So, this past weekend at BayCon was a blast! Met lots of cool people, bought some cool stuff, got to cuddle with my wife (and a few other HOT babes!). Along the way the subject of dating came up and I had the opportunity to relate my 3 rules for dating. I developed these some years back and several people asked me to write them down for them so here goes. Will they work for you? Maybe. I am reasonably confident that they worked for me given the beautiful, competent and intelligent woman I wound up marrying (see Poeso)!
Any set of rules/guidelines should be as succinct and unambiguous as possible which nessesitates them being broadly worded. It also means that there are clarifications for specific points (in case you didn't catch the obvious intent) I have included a few. Finally, like Asimov's Laws of Robotics, these rules are in an order for a good reason...

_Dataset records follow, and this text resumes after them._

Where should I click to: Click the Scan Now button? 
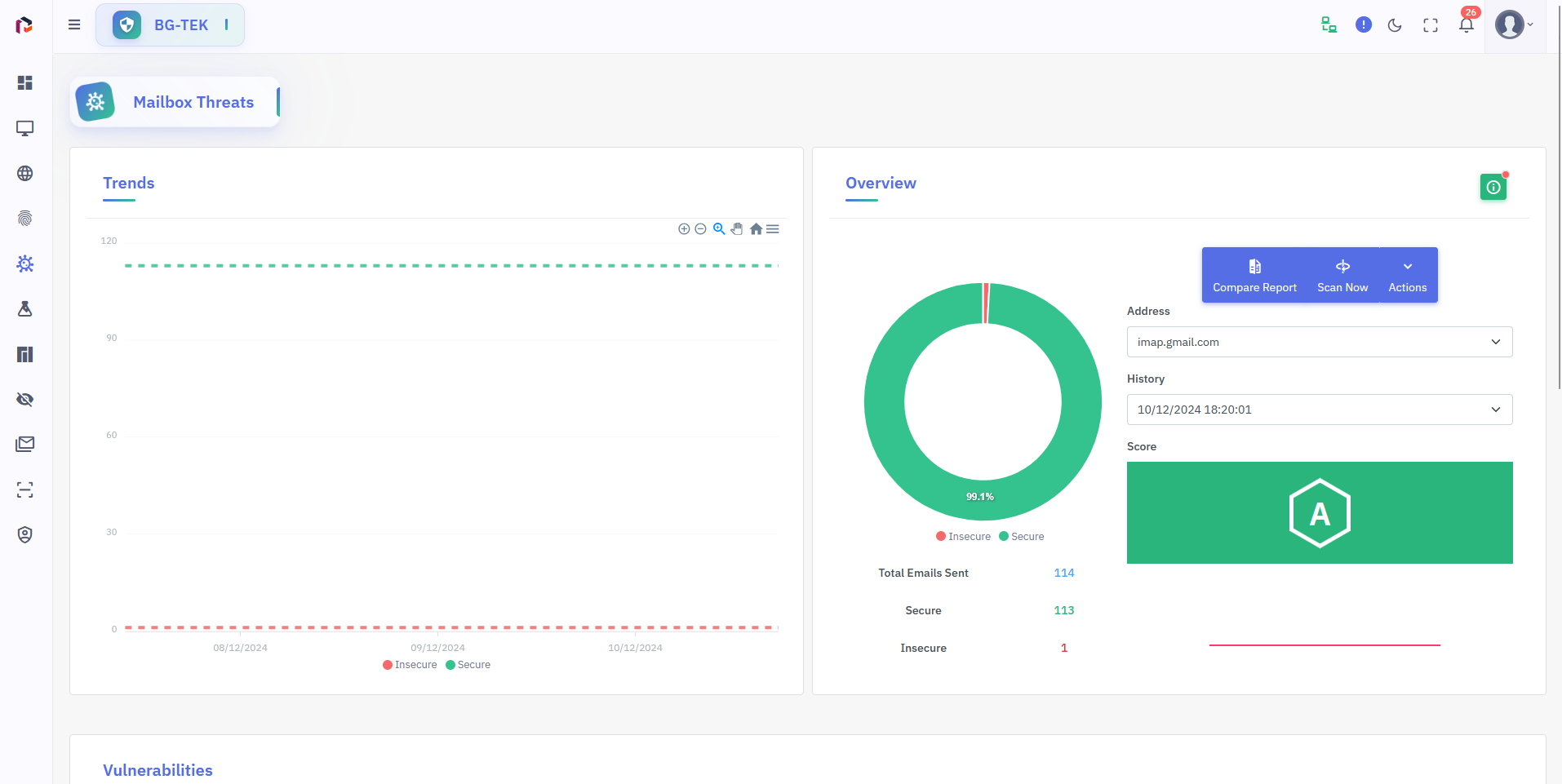pos(1342,275)
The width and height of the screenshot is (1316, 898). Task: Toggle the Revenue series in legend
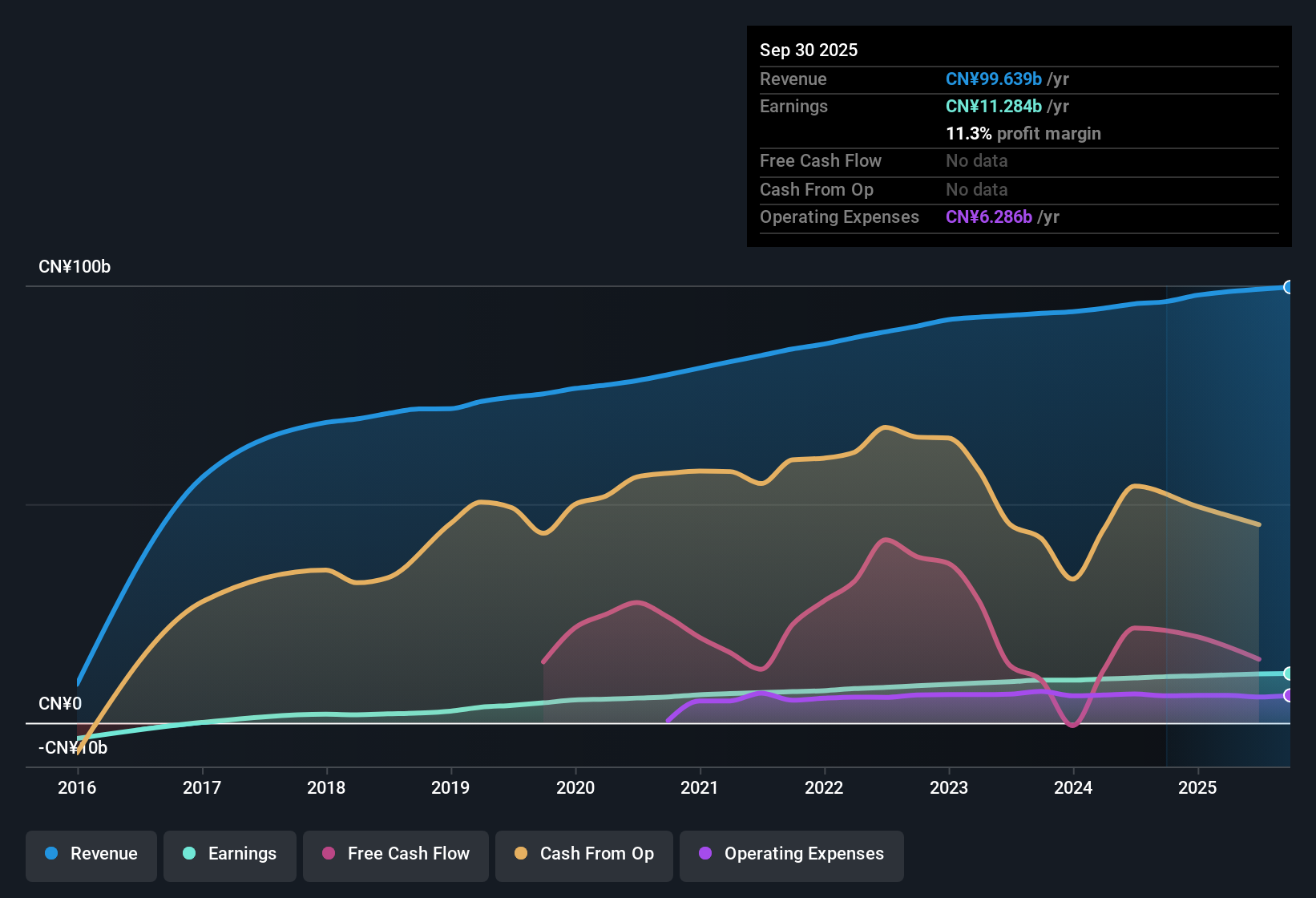(x=91, y=854)
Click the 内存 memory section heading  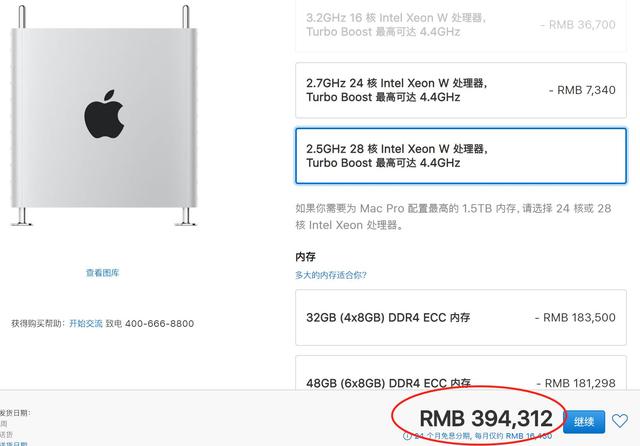click(305, 257)
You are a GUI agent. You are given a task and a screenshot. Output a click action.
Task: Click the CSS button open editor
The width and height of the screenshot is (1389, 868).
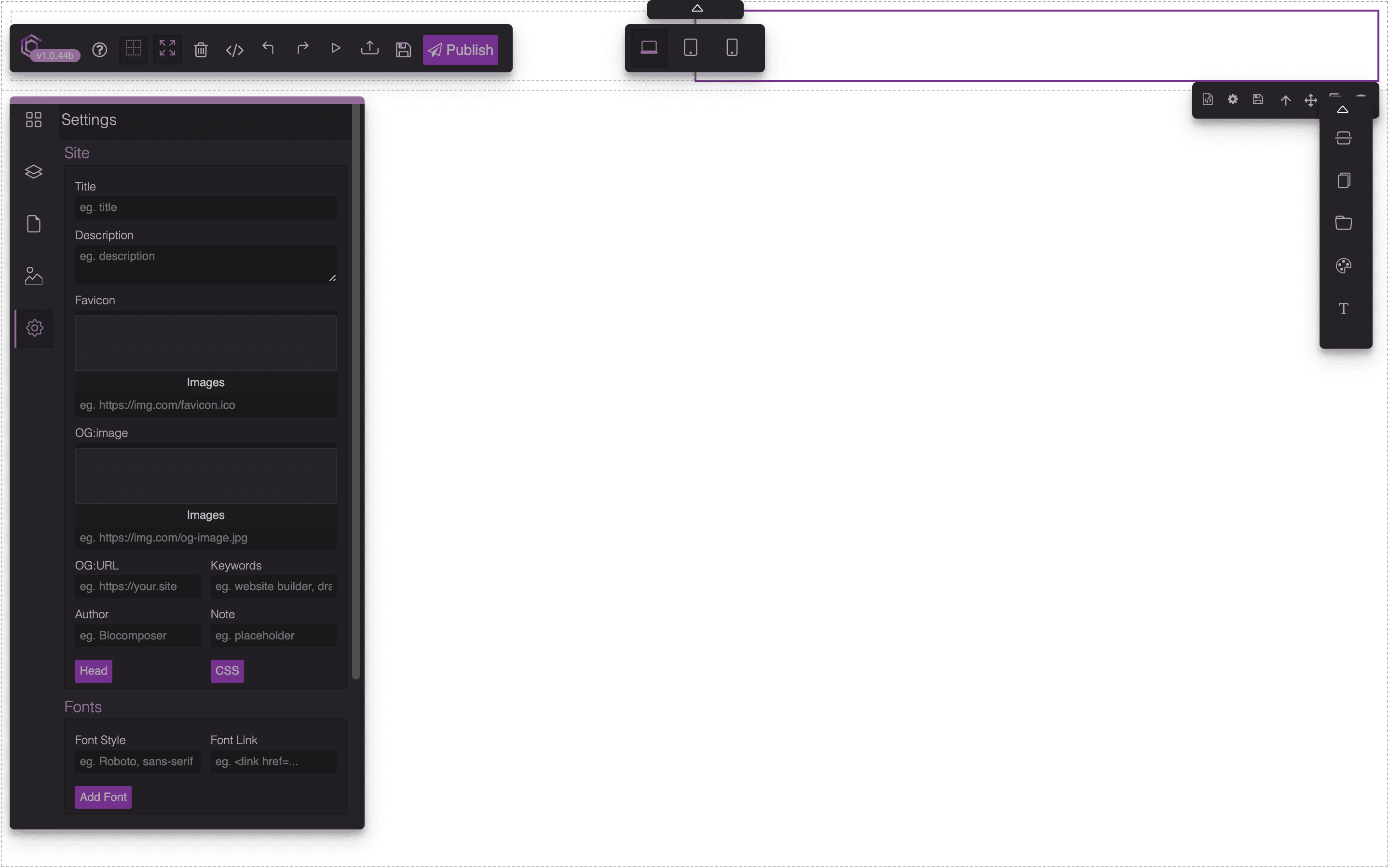click(227, 670)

Rule #1: Be comfortable with yourself!
If you can't be comfortable with yourself then other probably can't be either.
Being comfortable includes being comfortable around people you don't know or by yourself. Don't always rely on the opinions of others. In the end, it is your opinion of yourself that matters.
Don't mistake Arrogance for Confidence. The Arrogant need other people to be wrong so that they can be right which builds in weakness. The Confident recognize that there are many viewpoints that can be right and refines their viewpoints by allowing them to be challenged.
Rule #2: Meet new people.
There are many people in the world who can be "right" for you. The more people you interact with the more likely you are to meet one of them.

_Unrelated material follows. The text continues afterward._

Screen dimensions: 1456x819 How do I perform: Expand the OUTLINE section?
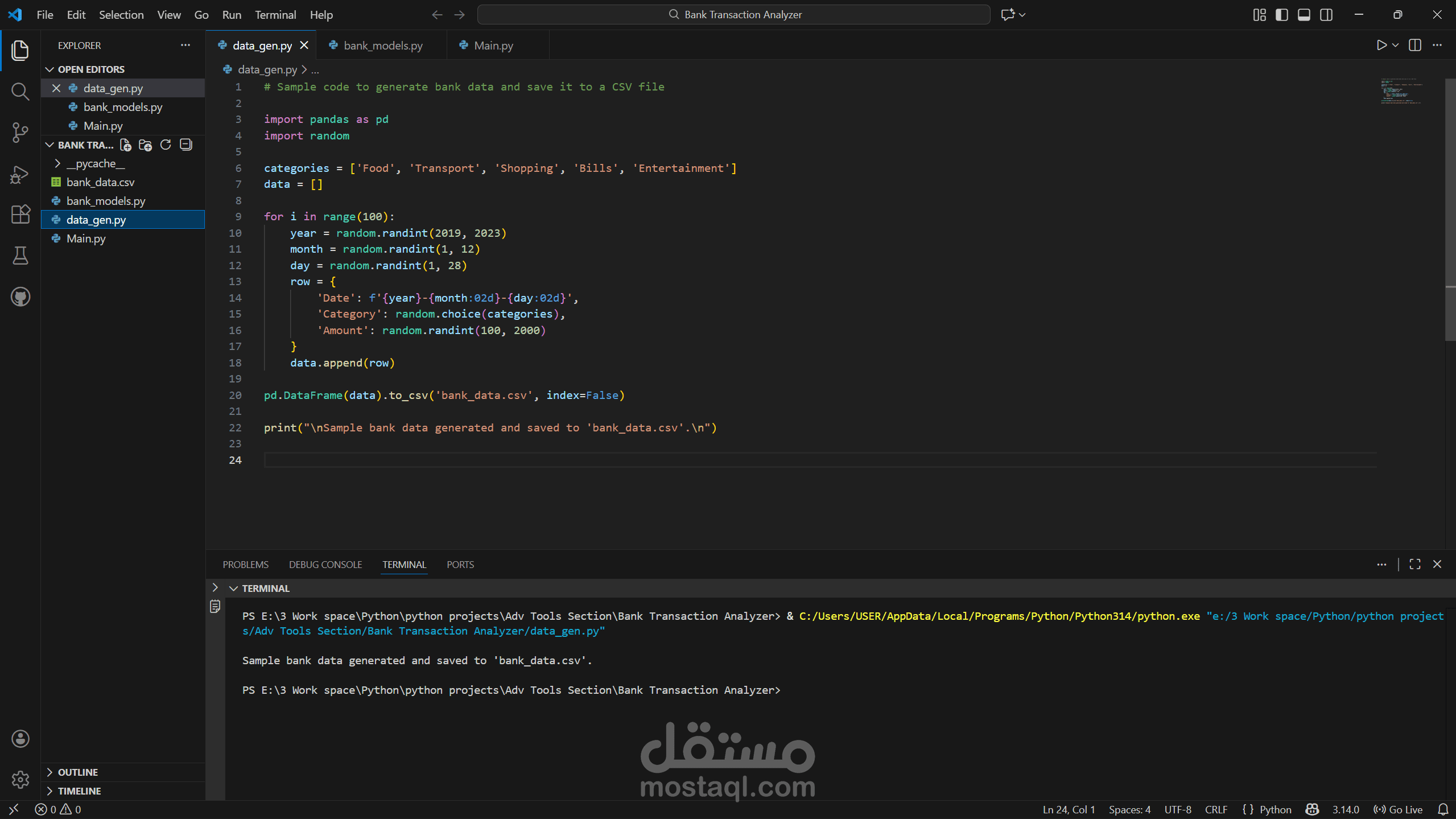tap(77, 772)
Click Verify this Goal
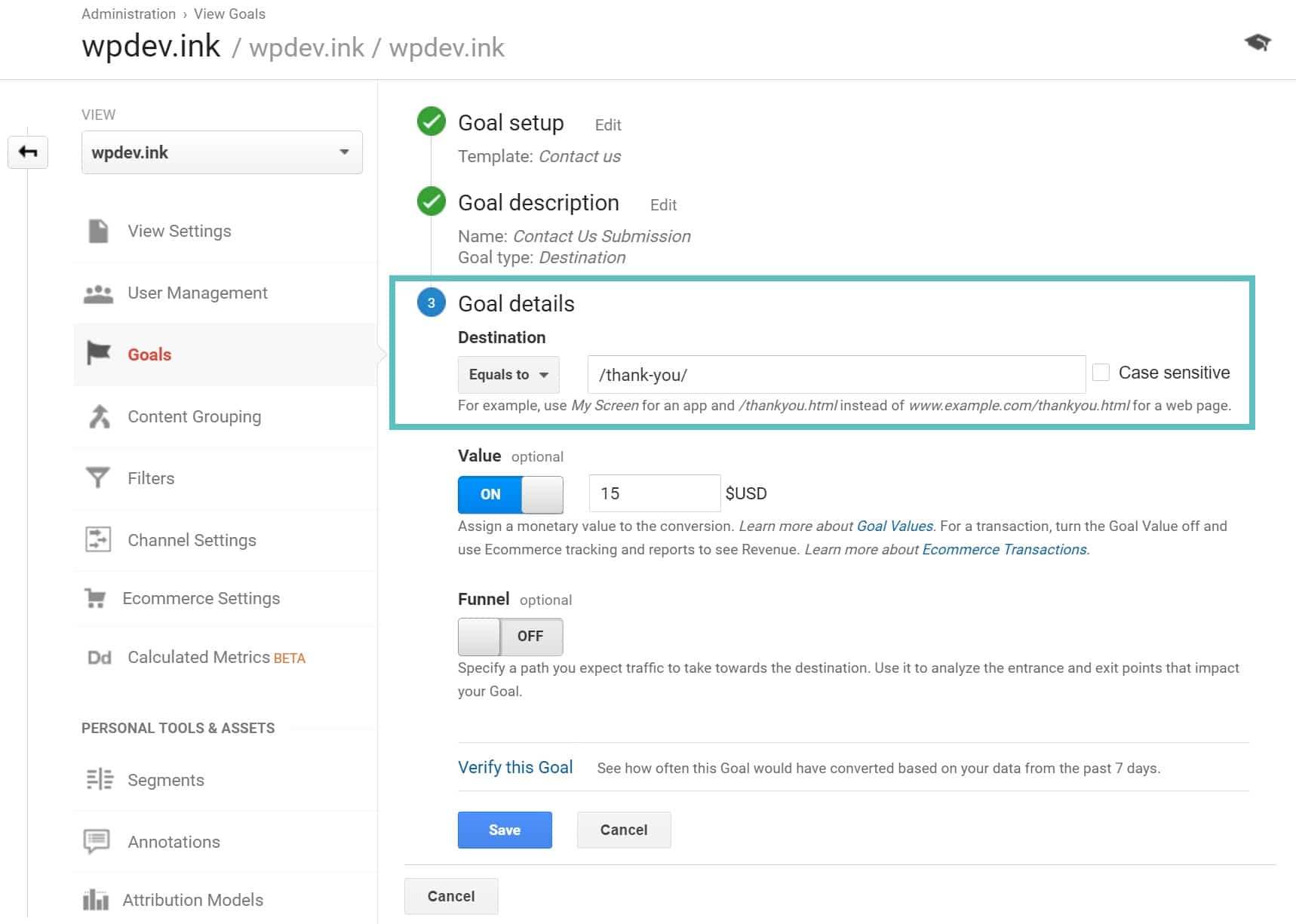The width and height of the screenshot is (1296, 924). coord(515,766)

Just because someone appears to be "right" doesn't mean that they are not already taken or will ever be emotionally available to you. Take heart, enjoy your time with them and LEARN what a "right" person looks like and looks for. The worst that can happen is you get a cool new friend and maybe learn something about yourself.
Sometimes meeting new people means expanding upon the relationships you already have. "Friend of a friend" is more likely to have common interests and come to you "pre vetted" by the people you already trust.
Make time for the people who make you feel good about yourself. Who knows, one of the cool friends you have may have been waiting for you to become "emotionally available" and you may not have noticed it. Either way, it helps with Rule #1.
Rule #3: Avoid worthless relationships!
Admit it, everyone has gotten into or stayed in a relationship that is just not fullfilling and never will be. Sex, routine, emotional security, what ever the reason in the end all you are doing is keeping yourself from growing as a person. Either work to improve the relationship you are in or get out! Grow or leave. Harsh, but this is the biggest trap most people fall in to: staying in a dead end relationship because they lack the confidence to either make it work or end it.
If you are not yet in a relationship, remember rule #1, enjoy being with yourself. You don't need to get hooked up just to validate your self image. Flirt, have fun, be daring, but don't date some one unless you see in them the qualities that make you say "wow, I'd be really happy to tell my friends I am dating this person"
There you have them. Feel free to take what you like and ignore the rest. Just a few bits of philosophy from my experience. I hope they work for you as well as they do for me (if not better!)